Jouer dehors est donc essentiel pour les tout-petits, pour leur développement, leur santé et leur bien-être général, et est associé à leur réussite scolaire.  

Notons au passage que le temps qu’un tout-petit passe devant un écran, c’est du temps perdu pour ces expériences qui stimuleraient réellement son développement. Or, l’Institut de la statistique nous apprenait en décembre que le quart des tout-petits d’environ un an et demi passent en moyenne une heure ou plus par jour de semaine devant un écran. Ça ne fait pas de bruit, un enfant rivé à un écran. Devrait-on s’inquiéter de ce silence ? 

Valoriser le chaos 

Le tourbillon émotionnel des tout-petits est aussi un terrain d’apprentissage. Quand un enfant pleure, rit ou se fâche, il explore ses émotions et apprend à les réguler. Les adultes jouent un rôle fondamental en lui offrant du soutien. L’empathie et la régularité dans les interactions renforcent l’attachement nécessaire à un développement équilibré. Les relations positives avec l’entourage de l’enfant favorisent ainsi son développement socioaffectif. 

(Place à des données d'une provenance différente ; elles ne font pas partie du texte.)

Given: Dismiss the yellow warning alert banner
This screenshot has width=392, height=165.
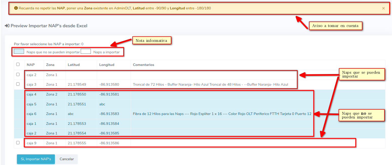Looking at the screenshot, I should pos(383,8).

Alors oui, les enfants, c’est « du trouble ». Ça marche lentement, ça pose des questions, ça nous distrait de ces choses si importantes que nous, les adultes, devons ou voulons faire. Mais ce trouble, c’est la source de leurs compétences. Rappelons-nous qu’il est normal, redonnons toute leur place aux tout-petits dans notre société. Et valorisons ce chaos constructif, cet univers d’exploration et d’interaction, qui leur permettra de devenir des adultes confiants, créatifs et résilients.